It is important that this debate is grounded in fact. This should not be a partisan issue. We should not be talking about what Labour did or what the Conservative Government did. There are areas—[Interruption.] I have to talk about it, because of the fiction coming from the Opposition. We need to work harder on some serious elements of defence—mental health, veterans’ care, what we want our armed forces to stand for, and, crucially, what we do not want from our armed forces as we move forward to the period post-Brexit—but we must ground this debate in credibility and reality.
Yes, when it comes to pay everybody would like to be paid more. I could not find a single serviceman or servicewoman in the UK armed forces today who would not like more money, but it would be disingenuous in the extreme if I were to stand here and say that that is the single blanket issue that drives down recruitment and reduces our ability to retain skilled men and women, or to stand here and say that a career in the armed forces is not worth it or completely constrained by appalling terms and conditions. That is not the case.

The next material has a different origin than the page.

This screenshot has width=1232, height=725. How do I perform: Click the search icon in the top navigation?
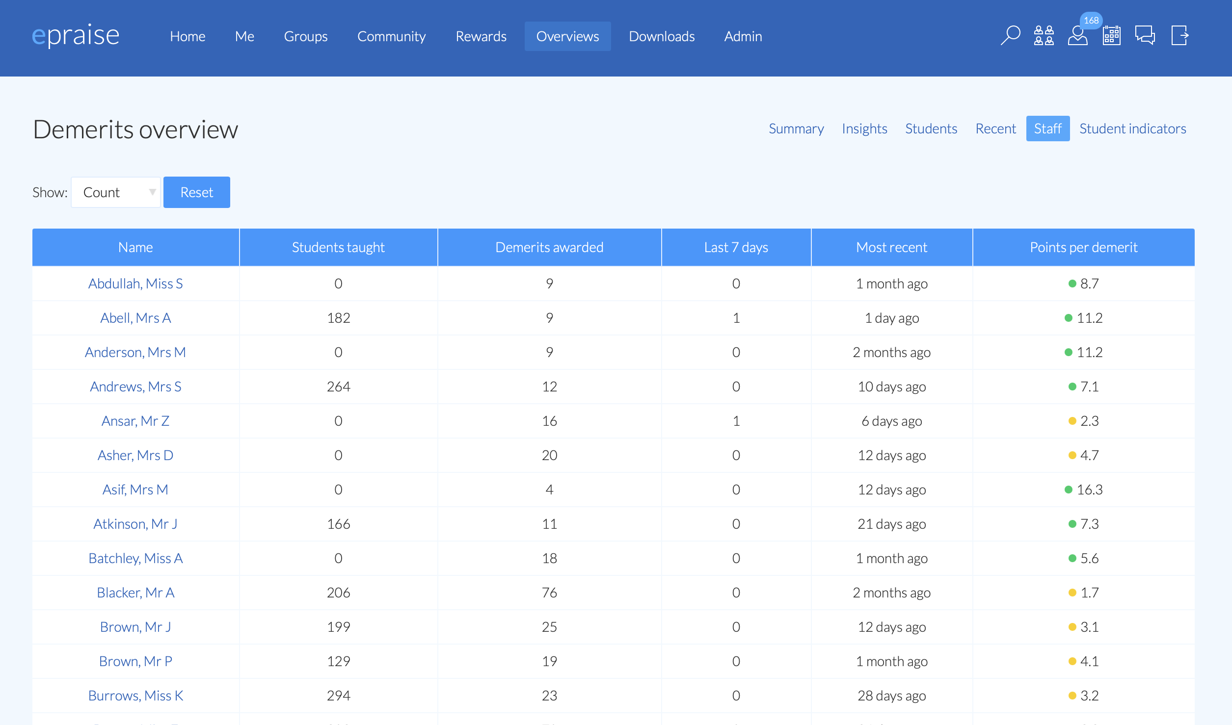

I want to address what is one of the most frustrating things about this place. We have a world-class military. Of all the things I can be accused of, of which there are many, being a Government lackey on defence is not one of them. If Members look at my record on the Iraq Historic Allegations Team and defence spending, or have a brief conversation with the Minister for the Armed Forces, who recoils at the very mention of my name, they will know that I am not a defence lackey. On our capability, yes, we had more ships in the Falklands and more tanks and so on, but in the Falklands a lot of the guns and the ships did not work. The type 26 frigate is one of the world’s most capable combat ships. Members can shake their heads and say, “Well, it doesn’t employ millions of people and the steel did not come from exactly where I wanted it to,” but we have a world-class military. It is therefore extremely disingenuous to the people of this country to constantly use this as a political football between the Labour party and the Conservative party over who is doing better on defence. We have deep challenges, but I gently suggest that pay is not one of them.